TASK STATEMENT: A faithful copy of all the data is the goal; omit the pictures.
[MATERIAL PROVIDED — start]
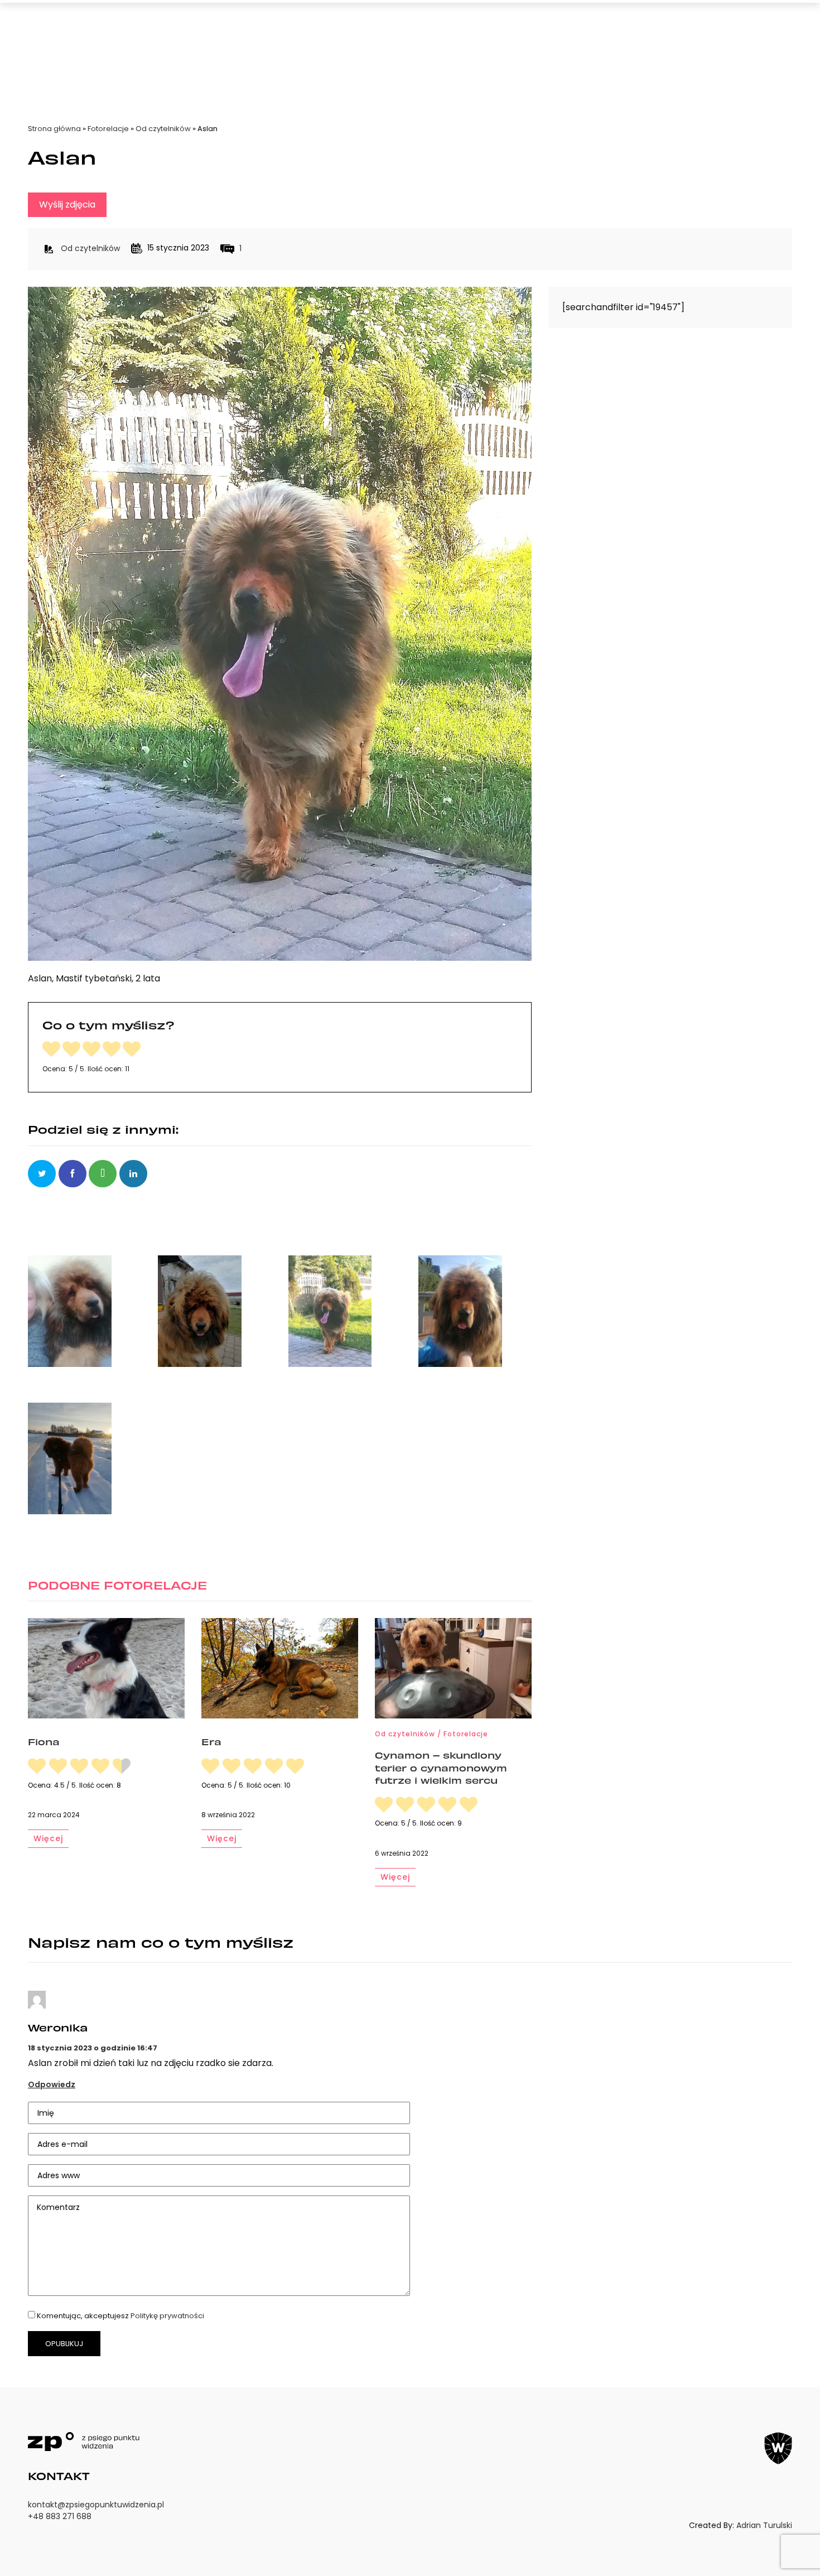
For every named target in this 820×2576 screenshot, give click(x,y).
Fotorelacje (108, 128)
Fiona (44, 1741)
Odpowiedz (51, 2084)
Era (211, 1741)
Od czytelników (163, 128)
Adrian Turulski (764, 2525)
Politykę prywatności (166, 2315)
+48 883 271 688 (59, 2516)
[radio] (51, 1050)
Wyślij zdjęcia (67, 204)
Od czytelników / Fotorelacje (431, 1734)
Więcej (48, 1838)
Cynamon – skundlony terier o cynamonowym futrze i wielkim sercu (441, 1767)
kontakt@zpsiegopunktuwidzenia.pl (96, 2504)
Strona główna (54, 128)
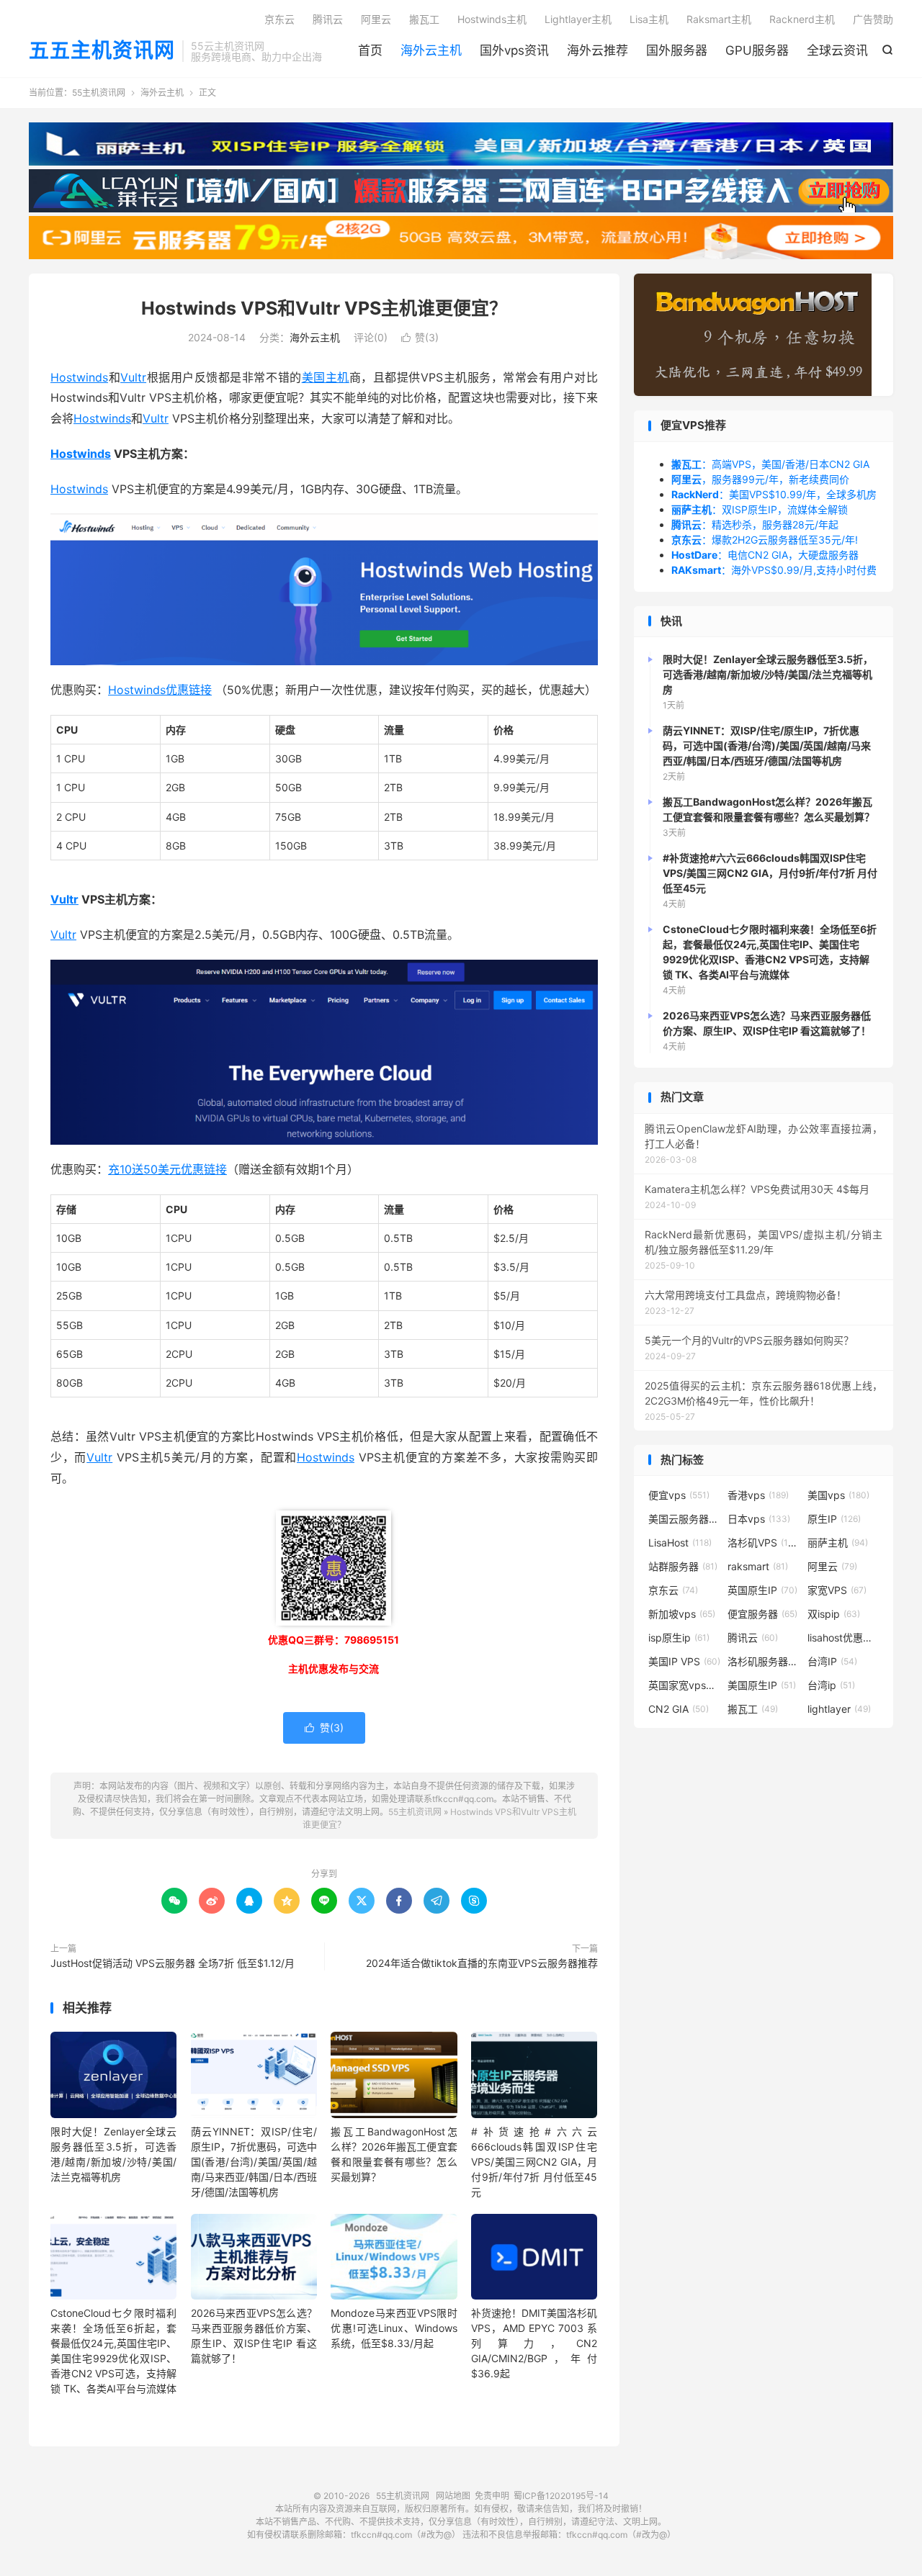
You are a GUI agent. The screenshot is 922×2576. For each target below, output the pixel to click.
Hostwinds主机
[MATERIAL PROVIDED — finish]
SOLUTION:
For every named target in this 820×2576 screenshot, give click(x,y).
Fotorelacje (108, 128)
Fiona (44, 1741)
Odpowiedz (51, 2084)
Era (211, 1741)
Od czytelników (163, 128)
Adrian Turulski (764, 2525)
Politykę prywatności (166, 2315)
+48 883 271 688 (59, 2516)
[radio] (51, 1050)
Wyślij zdjęcia (67, 204)
Od czytelników / Fotorelacje (431, 1734)
Więcej (48, 1838)
Cynamon – skundlony terier o cynamonowym futrze i wielkim sercu (441, 1767)
kontakt@zpsiegopunktuwidzenia.pl (96, 2504)
Strona główna (54, 128)
You are a GUI agent. The screenshot is 922×2576. For each target below, output the pixel to click.
Hostwinds主机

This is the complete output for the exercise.